Am Dienstag, den 17.01.2017 haben wir den Friseursalon City-Frisör besucht, um mit der Ladeninhaberin Jutta Schumann ein Interview über ihre Arbeit und ihren Friseursalon zu führen.
 
Schon als wir im Geschäft eintrafen, konnten wir erkennen, dass der Laden gut besucht war, sodass wir eine kurze Zeit warten mussten, bis die Meisterin des Geschäfts, Jutta Schumann, sich Zeit für uns nehmen konnte, um mit uns ein Interview zu führen. 

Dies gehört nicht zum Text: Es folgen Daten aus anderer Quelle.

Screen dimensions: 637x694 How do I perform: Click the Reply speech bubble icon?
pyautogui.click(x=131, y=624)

Die erste Frage, die uns in den Kopf kam, war, wie es denn mit der Konkurrenz im Dorf sei, da es außer diesem Friseur noch fünf weitere Läden gibt und die Anzahl der Menschen auch nicht so hoch ist. Jutta Schumann meinte darauf, dass man einfach besser sein müsse als der Rest, indem man zahlreiche Seminare und Schulungen besucht. Außerdem behauptete sie, dass es kein richtiger Konkurrenzkampf sei, sie findet, es sei eher so, als würde es das Geschäft beleben.

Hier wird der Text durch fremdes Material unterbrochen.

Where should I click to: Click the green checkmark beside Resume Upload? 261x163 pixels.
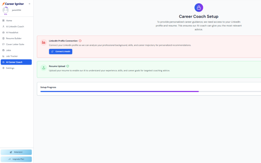click(x=68, y=66)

Wir haben von Jutta Schumann erfahren, dass sie bereits seit 47 Jahren in diesem Berufsfeld tätig ist und seit 40 Jahren in diesem Laden arbeitet. In diesem Berufsfeld zu arbeiten, wünschte sie sich bereits als Kind.   

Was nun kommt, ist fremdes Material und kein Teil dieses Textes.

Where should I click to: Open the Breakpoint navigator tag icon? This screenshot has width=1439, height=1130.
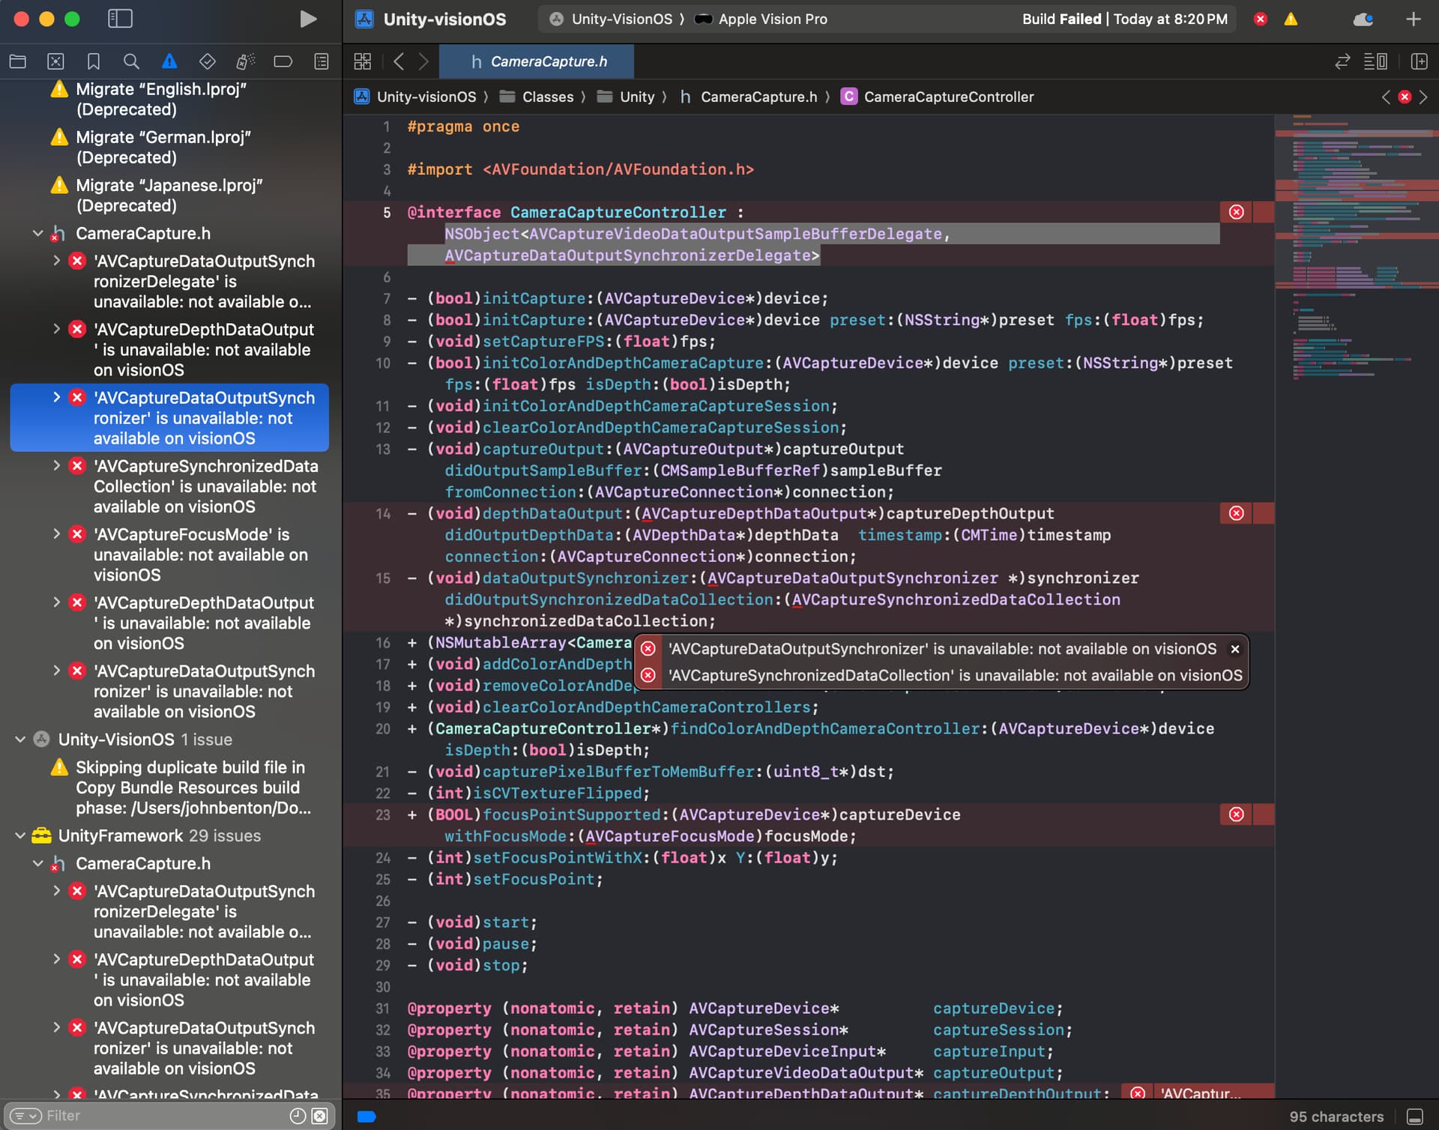pos(283,61)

Ihre Antworten  auf unsere Fragen hörten sich schon sehr überzeugend an, trotzdem interessierte uns ebenfalls, wie zufrieden die Kunden des Ladens mit der Arbeit der Meisterin und der ihrer Gesellinnen sind. Daher haben wir einen ihrer Kunden befragt, welcher uns glücklich mitteilen konnte, dass er sehr zufrieden mit der Arbeit sei und er diesen Laden daher schon seit Jahren besuche.
 
Wir konnten zahlreiche positive Eindrücke sammeln und wir denken, dass trotz der anderen Friseurgeschäfte dieser Laden immer gut besucht und noch lange existieren wird.